Planet brought me on board in the summer of 2019 as the manager of Science Programs for the federal government side of the company, with the main job of interfacing with NASA. As a scientist who used Planet data in my own research and who worked with NASA as a subcontractor for years, I am fluent in the lingo on both sides. My role is to help researchers figure out what image products of ours can best aid in their work, how to integrate our imagery into their workflows with public datasets like Landsat and Sentinel-2, and to have fun nerding out over the cool work they’re doing with the imagery. (Ok, that last part might not actually be in my job description, but I do it anyway!)

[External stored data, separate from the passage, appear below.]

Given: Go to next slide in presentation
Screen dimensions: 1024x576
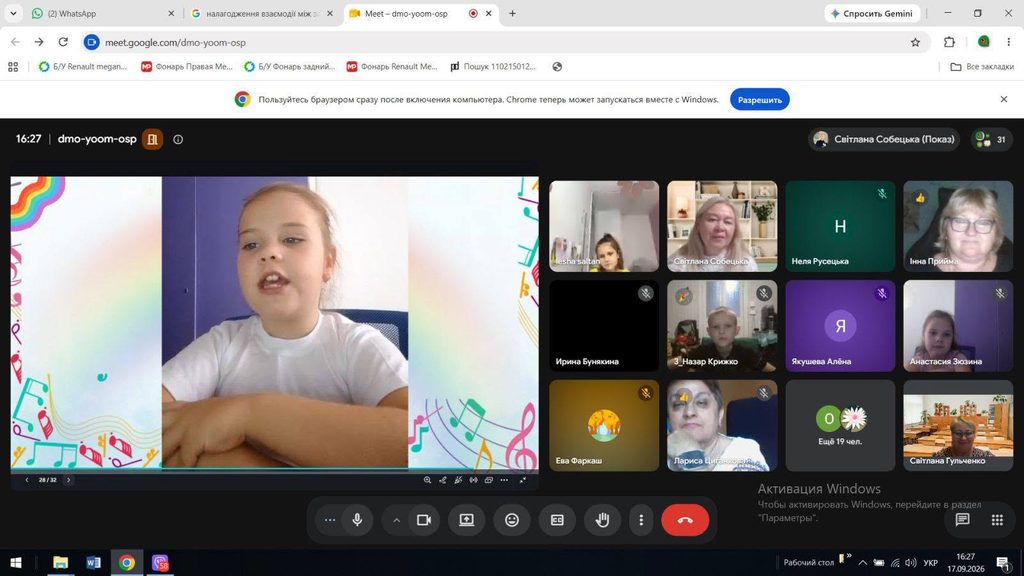Looking at the screenshot, I should click(x=69, y=480).
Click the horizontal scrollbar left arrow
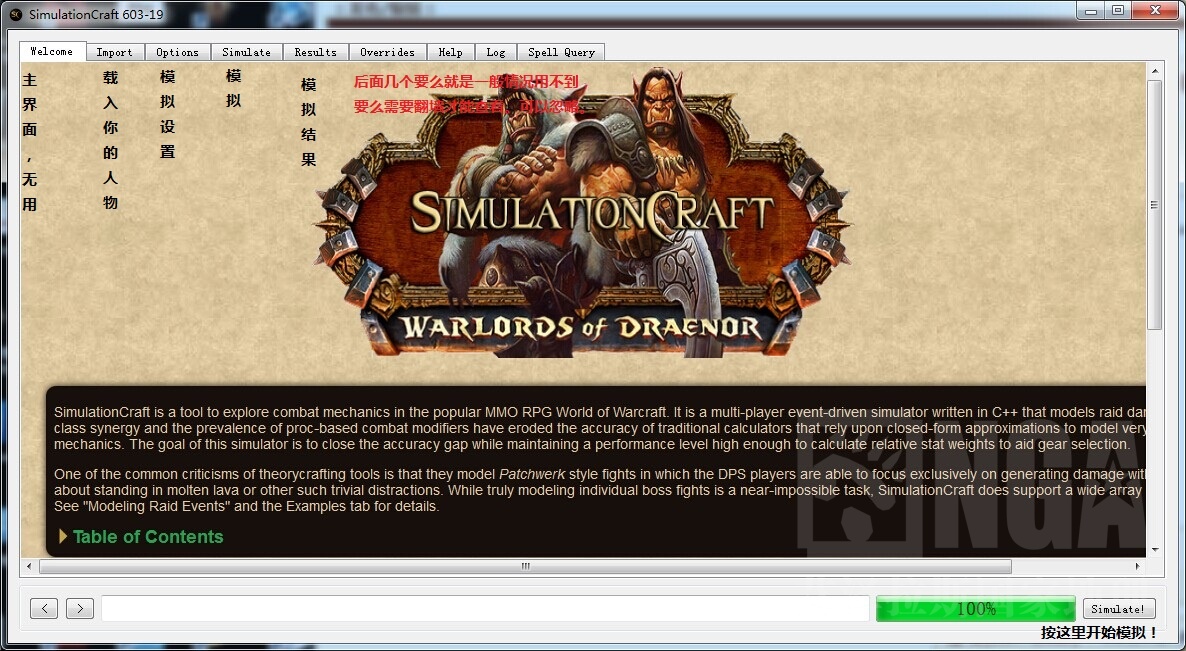1186x651 pixels. click(30, 566)
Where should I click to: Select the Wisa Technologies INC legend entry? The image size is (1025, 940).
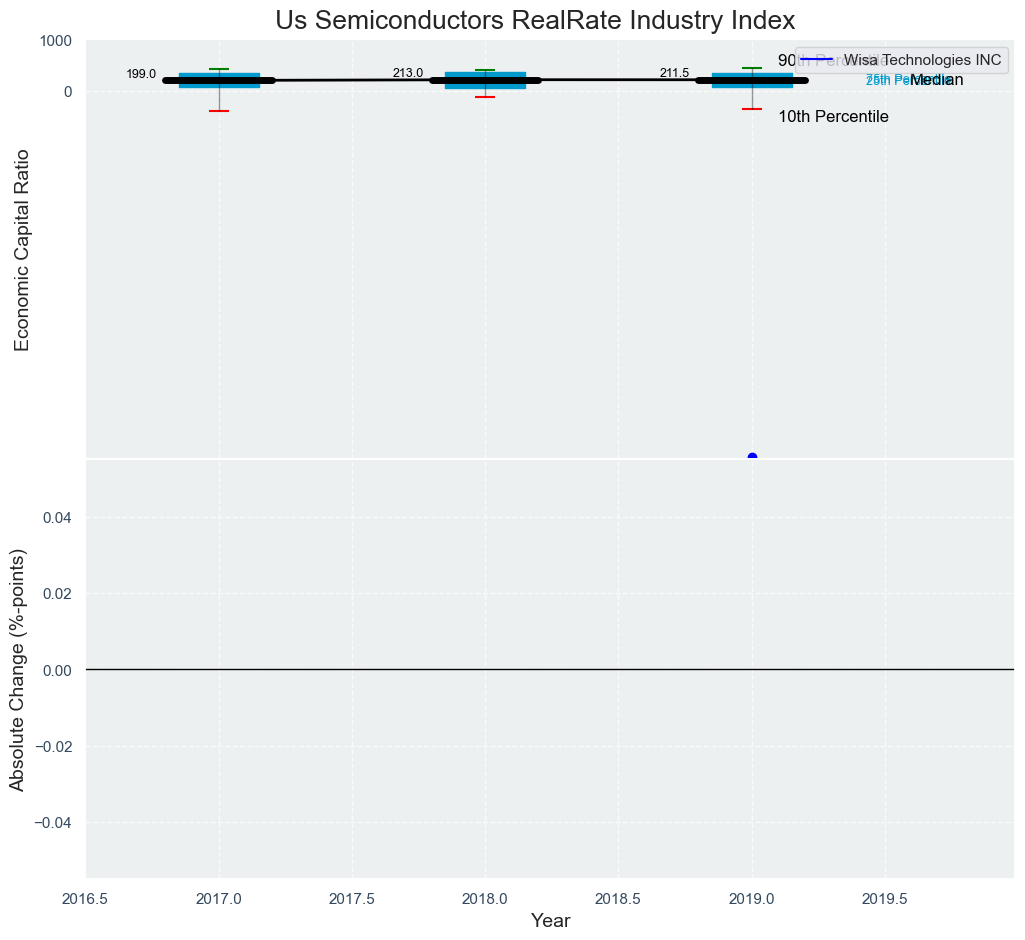coord(922,60)
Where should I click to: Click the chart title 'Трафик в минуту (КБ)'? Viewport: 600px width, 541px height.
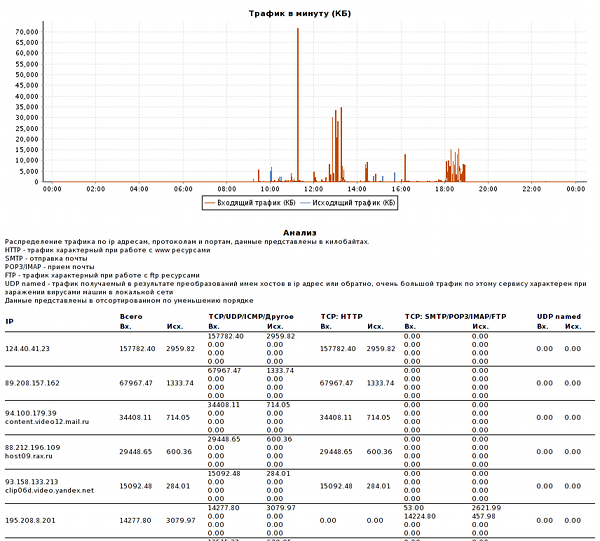(x=300, y=14)

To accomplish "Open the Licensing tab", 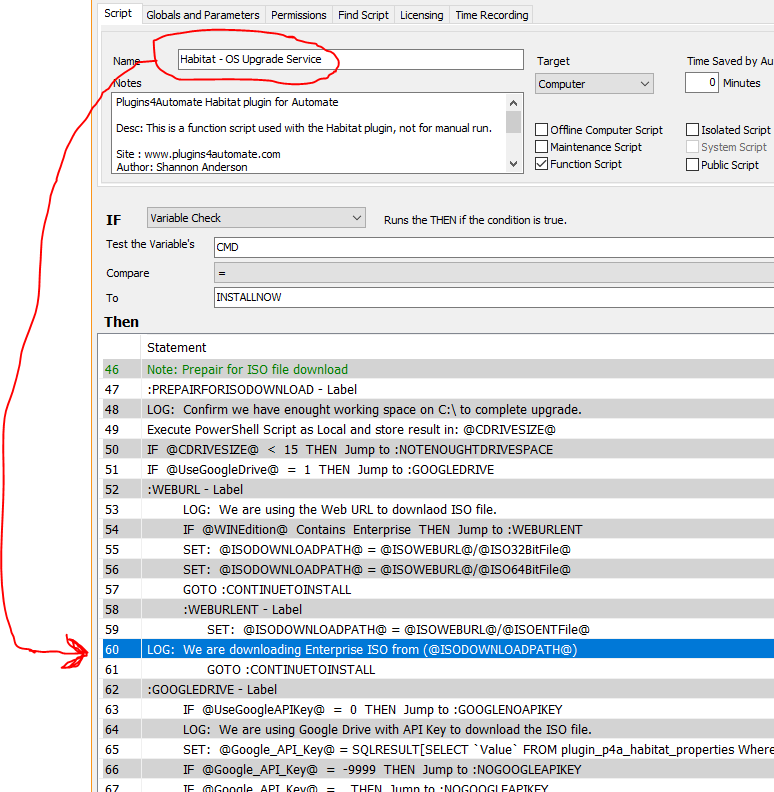I will click(x=422, y=15).
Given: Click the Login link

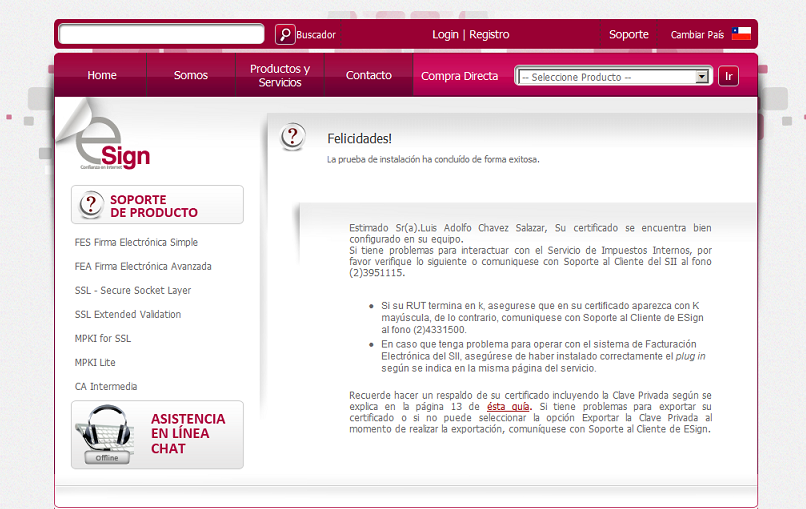Looking at the screenshot, I should [x=445, y=35].
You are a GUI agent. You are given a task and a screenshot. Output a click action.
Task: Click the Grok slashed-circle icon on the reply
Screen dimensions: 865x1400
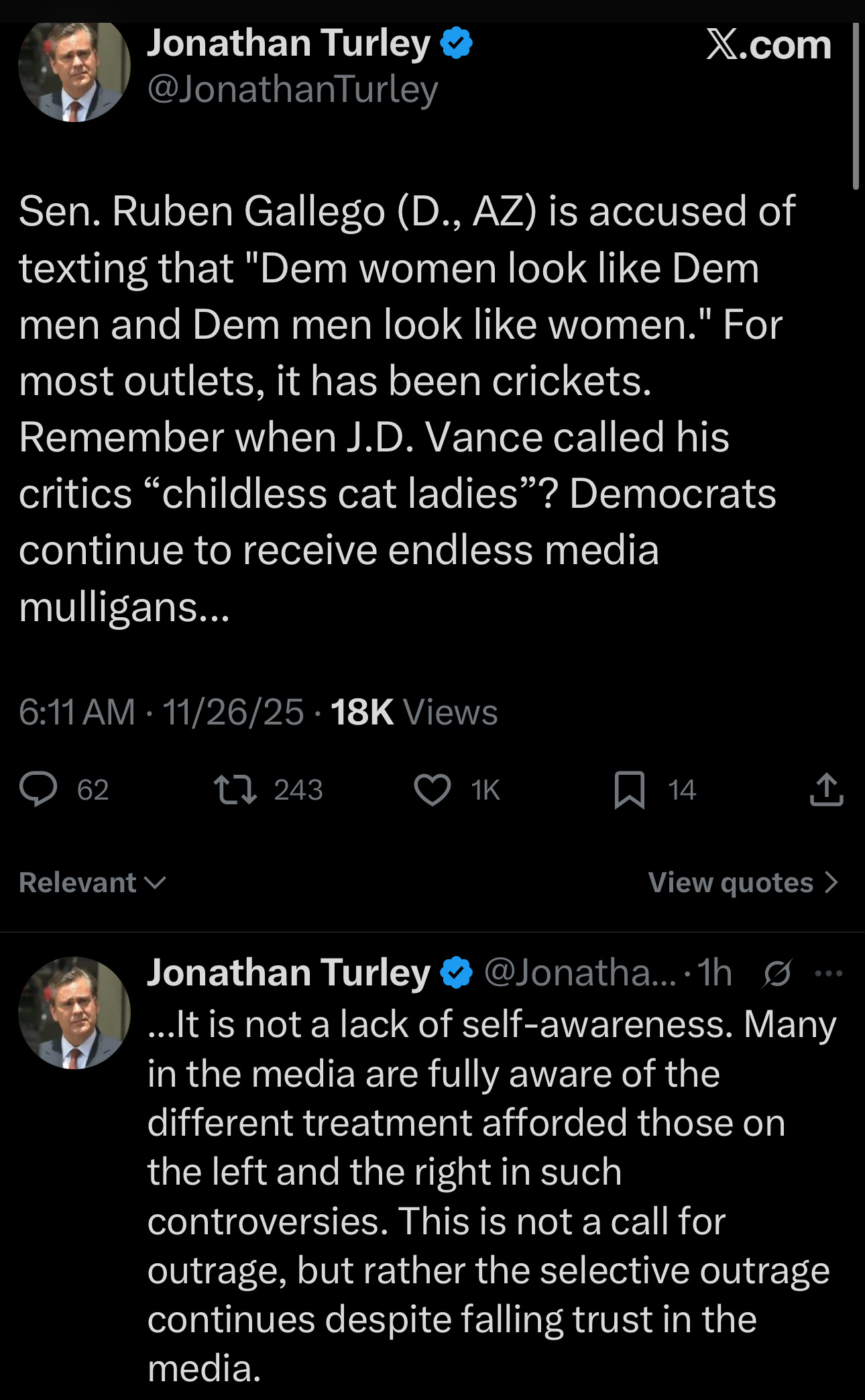[777, 973]
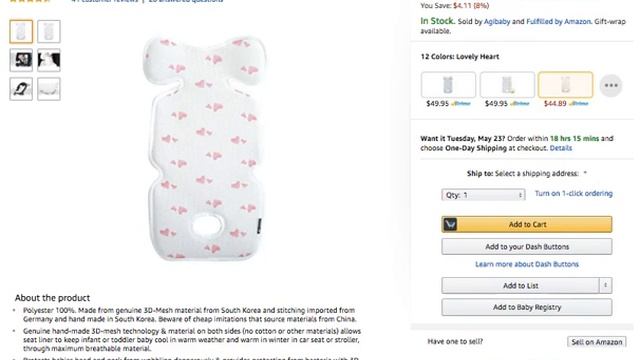Open the Learn more about Dash Buttons link
The height and width of the screenshot is (360, 640).
[x=527, y=264]
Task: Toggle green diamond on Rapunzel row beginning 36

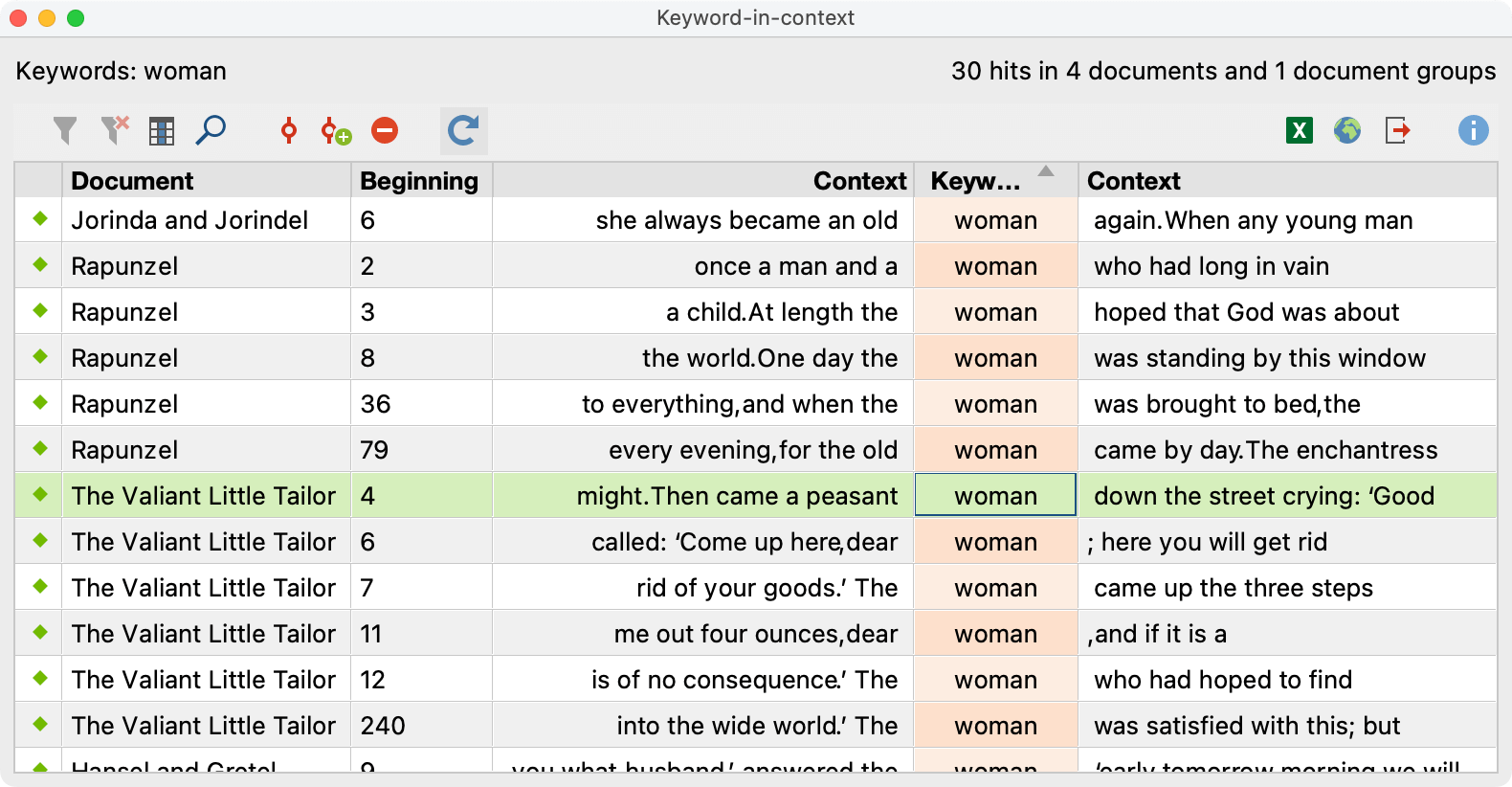Action: coord(40,403)
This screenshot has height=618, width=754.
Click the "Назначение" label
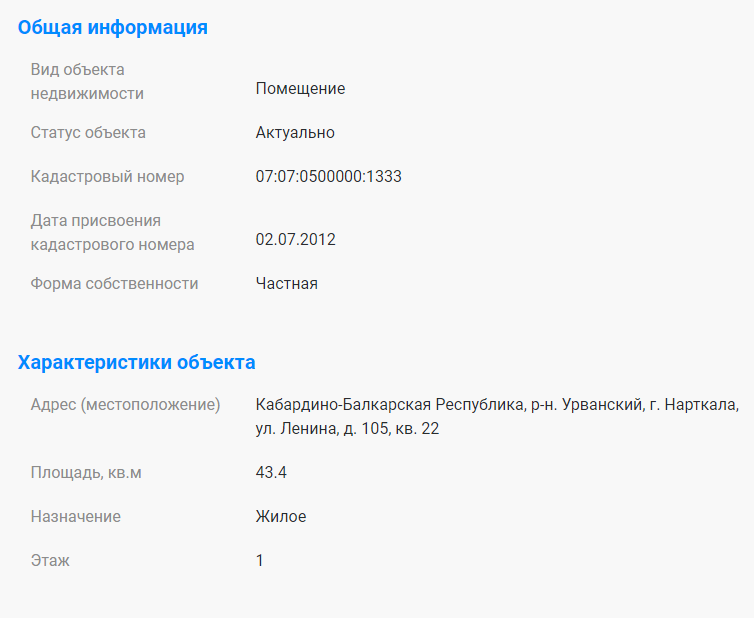[76, 516]
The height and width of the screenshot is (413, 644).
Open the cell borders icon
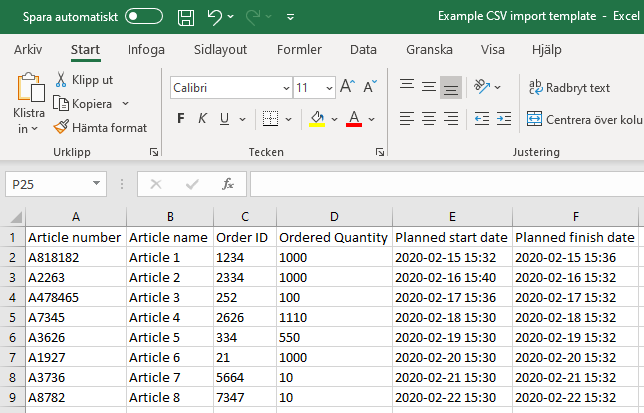coord(270,119)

Despite coming back to Earth, I haven’t lost my love for Mars. Outside of Planet I spend my time continuing Mars research. What I’m probably most known for, separate from Planet and being the Martian “gully girl,” is being a science communicator under the moniker “Tanya of Mars.” This happened almost as an accident…I picked this as a Twitter handle a decade ago as an homage to the classic Edgar Rice Burroughs sci-fi novel John Carter of Mars without totally understanding why Twitter was useful as a platform. Social media in general just wasn’t my thing. But then I started micro-blogging on Twitter at conferences and sending out bite-sized pieces of planetary science information to share with the world. Those pieces seemed to resonate with people and encourage them to ask questions, some of whom had never had the chance to talk to an actual scientist before. Then I branched out into talking about Mars news in general, and what it’s like to study the Red Planet. Eventually I expanded into a more personal realm, discussing the struggles of being both a woman and a person with a disability—a rare degenerative disease called ankylosing spondylitis—in STEM. This condition sucks to put it mildly, and has no cure, so it has had a huge impact on my life and my science.
Through all of this I discovered that I had the ability to enthusiastically communicate with a broad audience about space, as well as to help women and people with disabilities realize that space was for them and they could be a part of it. I also realized that I could make a bigger impact on the future of STEM with that than through my research. As interesting as martian gullies are to me, I had no illusions that studying them would change the world. But getting the chance to inspire people to be curious, to ask questions and see that science is more than white men in lab coats—now there’s something that could change the future.